Court hearing held for possible class-action lawsuit in spray park illnesses
The outbreak of a stomach illness at a spray park in Geneva has now moved into an upstate courtroom and it could soon become a class-action lawsuit. In a Syracuse courthouse Wednesday a Rochester lawyer says he has more than 250 clients who say they got sick from the spray park. But Paul Nunes says he knows there are thousands of other victims out there and he hopes they know their rights. "Giving notice to the department of health is not enough. You have to file a claim against the state of New York to protect your rights and time is running out."
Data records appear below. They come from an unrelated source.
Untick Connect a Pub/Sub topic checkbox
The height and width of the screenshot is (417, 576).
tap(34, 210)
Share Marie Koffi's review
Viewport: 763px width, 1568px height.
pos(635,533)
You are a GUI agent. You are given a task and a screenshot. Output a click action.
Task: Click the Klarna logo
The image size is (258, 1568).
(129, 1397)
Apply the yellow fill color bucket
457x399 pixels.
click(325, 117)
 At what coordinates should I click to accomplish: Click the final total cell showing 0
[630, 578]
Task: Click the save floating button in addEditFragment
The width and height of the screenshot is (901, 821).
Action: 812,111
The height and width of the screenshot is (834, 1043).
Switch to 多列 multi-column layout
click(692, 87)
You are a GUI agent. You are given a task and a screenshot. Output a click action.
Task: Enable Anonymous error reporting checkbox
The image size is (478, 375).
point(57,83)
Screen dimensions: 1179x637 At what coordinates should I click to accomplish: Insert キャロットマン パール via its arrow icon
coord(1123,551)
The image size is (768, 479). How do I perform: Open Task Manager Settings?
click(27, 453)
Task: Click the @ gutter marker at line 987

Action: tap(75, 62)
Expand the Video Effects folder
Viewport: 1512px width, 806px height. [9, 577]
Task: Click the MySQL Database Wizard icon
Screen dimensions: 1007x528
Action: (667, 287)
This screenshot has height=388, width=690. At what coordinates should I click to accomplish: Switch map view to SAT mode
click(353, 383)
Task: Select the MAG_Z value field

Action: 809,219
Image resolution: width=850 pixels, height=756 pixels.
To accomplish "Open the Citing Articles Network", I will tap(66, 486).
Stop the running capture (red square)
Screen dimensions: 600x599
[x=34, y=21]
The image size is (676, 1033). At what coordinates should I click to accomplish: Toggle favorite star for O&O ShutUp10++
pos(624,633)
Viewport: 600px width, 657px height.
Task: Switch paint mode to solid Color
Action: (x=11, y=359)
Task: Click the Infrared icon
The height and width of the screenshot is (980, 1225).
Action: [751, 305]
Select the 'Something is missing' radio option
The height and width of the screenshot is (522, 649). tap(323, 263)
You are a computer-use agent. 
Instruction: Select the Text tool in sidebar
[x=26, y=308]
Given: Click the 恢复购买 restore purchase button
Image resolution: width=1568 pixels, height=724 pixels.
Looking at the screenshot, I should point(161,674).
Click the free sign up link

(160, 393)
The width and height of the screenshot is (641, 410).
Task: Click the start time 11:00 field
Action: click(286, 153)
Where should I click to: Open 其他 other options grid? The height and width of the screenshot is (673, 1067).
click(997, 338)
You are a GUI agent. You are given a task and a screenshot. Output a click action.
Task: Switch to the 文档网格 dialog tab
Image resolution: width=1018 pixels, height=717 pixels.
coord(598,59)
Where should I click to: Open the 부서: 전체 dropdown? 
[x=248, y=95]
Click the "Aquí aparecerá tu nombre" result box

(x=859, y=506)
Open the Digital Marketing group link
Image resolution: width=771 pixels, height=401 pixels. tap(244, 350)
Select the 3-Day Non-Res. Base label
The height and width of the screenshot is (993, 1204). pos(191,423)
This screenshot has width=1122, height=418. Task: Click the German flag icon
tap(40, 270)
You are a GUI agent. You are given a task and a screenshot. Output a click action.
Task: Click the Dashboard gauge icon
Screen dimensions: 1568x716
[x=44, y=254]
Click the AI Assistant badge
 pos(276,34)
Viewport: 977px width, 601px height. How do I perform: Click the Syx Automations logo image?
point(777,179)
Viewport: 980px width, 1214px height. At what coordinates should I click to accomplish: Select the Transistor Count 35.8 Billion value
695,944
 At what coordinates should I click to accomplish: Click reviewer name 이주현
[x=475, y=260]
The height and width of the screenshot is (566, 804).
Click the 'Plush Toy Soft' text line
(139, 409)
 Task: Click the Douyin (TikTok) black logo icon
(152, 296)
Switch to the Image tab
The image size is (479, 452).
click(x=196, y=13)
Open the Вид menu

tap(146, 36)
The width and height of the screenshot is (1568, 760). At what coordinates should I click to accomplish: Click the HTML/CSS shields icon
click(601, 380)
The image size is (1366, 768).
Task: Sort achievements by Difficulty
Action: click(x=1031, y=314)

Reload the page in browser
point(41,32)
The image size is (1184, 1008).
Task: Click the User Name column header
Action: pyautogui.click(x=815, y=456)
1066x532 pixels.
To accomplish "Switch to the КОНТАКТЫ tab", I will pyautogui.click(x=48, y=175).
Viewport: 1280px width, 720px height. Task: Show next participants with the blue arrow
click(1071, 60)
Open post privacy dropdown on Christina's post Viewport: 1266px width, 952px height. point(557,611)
Nunes says many of his clients did not know they had to take that step so he came to the court of claims to ask a judge to require the state to tell all 4,000 people that information.
The attorney generals office, which is defending the state, says it's a ridiculous request.
"What the claimants are looking for today is essentially an invitation from the State of New York to file a lawsuit against it," said Assistant New York Attorney General Winthrop Thurlow.
Thurlow says by now, most people who got sick from the spray park should either know their legal rights and/or have taken legal action.
He says it's an unnecessary step, one that is not within the law and one that would benefit Nunes and his law firm by bringing them more clients.
Nunes says that's not the motivation. He says just look at the paperwork. Some people got so sick; they were hospitalized and missed weeks of work. A wrong he says, that should not go unpunished because they don't understand the legal system.